Hyperpolarized ⁸³Kr and ¹²⁹Xe NMR relaxation measurements of hydrated surfaces: Implications for materials science and pulmonary diagnostics

In this proof of principle work, a technique is introduced to study hydrated surfaces using hyperpolarized (hp) ⁸³Kr NMR spectroscopy. The longitudinal (T₁) relaxation of hp-⁸³Kr is shown to be extremely sensitive to the presence of adsorbed water on hydrophilic borosilicate and hydrophobic siliconized glass surfaces. The krypton surface relaxation is found to be largely independent of the total gas pressure applied to the studied materials, and the presented technique is therefore fairly robust. However, the relaxational properties of hp-⁸³Kr can be "tuned" by adjusting the composition of the optical pumping gas mixture. This effect may be important for practical applications such as hp-⁸³Kr MR imaging and can be achieved without sacrificing signal intensity. Complementary information to that of hp-⁸³Kr surface relaxation data can be obtained from hp-¹²⁹Xe relaxation measurements that are sensitive to the presence of paramagnetic surface sites.
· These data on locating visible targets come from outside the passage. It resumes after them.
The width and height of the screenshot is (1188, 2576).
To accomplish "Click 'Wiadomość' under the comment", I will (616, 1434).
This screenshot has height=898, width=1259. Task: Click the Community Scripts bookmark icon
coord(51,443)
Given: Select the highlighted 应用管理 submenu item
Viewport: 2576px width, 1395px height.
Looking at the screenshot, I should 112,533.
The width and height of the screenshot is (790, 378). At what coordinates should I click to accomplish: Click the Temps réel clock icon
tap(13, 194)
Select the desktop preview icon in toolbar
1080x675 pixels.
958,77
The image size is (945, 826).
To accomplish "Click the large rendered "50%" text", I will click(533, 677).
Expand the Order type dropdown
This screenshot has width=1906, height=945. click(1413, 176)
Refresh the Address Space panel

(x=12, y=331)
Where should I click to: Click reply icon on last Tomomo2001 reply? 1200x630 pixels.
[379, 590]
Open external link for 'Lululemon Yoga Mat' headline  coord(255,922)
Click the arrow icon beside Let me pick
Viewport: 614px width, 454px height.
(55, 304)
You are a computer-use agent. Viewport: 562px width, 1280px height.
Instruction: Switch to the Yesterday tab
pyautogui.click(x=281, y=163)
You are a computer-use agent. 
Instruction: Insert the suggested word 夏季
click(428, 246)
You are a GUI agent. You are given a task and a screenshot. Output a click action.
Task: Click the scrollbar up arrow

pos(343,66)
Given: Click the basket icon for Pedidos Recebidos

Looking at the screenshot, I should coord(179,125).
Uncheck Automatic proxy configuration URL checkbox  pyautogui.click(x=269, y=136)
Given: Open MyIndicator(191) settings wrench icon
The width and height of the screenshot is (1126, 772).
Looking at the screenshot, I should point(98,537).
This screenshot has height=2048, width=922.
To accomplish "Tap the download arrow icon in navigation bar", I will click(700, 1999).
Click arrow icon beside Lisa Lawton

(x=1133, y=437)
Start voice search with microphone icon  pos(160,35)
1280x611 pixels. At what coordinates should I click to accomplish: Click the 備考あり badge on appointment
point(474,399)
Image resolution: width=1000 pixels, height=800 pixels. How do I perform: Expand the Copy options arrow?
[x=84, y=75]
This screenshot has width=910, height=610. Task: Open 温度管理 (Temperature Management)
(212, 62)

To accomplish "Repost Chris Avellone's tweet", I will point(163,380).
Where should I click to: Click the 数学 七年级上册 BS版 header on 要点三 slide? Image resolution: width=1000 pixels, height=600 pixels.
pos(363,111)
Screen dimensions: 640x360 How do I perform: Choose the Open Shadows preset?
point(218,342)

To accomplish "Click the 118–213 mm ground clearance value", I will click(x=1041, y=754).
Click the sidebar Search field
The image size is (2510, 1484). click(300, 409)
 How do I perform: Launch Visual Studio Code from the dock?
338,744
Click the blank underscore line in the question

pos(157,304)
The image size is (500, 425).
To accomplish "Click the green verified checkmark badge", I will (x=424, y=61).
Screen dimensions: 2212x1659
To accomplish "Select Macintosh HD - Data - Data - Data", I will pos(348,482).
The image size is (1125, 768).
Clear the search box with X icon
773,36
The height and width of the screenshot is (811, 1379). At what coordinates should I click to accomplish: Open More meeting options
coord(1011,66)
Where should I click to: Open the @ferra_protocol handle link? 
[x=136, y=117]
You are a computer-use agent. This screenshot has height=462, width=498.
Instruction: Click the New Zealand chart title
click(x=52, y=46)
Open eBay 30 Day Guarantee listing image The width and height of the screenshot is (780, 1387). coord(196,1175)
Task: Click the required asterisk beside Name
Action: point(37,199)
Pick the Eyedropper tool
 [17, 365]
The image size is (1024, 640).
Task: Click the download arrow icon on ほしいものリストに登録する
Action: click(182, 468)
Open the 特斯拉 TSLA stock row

In contrast to the signal decay of hp-¹²⁹Xe, the longitudinal relaxation of ⁸³Kr is largely unaffected by paramagnetic impurities, and in some materials, ⁸³Kr and ¹²⁹Xe show comparable T₁ times that are caused by two completely different relaxation mechanisms. Finally, the relaxation times of ⁸³Kr in contact with bovine lung surfactant coated glass pores that are similar in size to mammalian alveoli are presented. The results suggest that in vivo MR studies may be feasible and could provide valuable information about changes in pulmonary surface chemistry.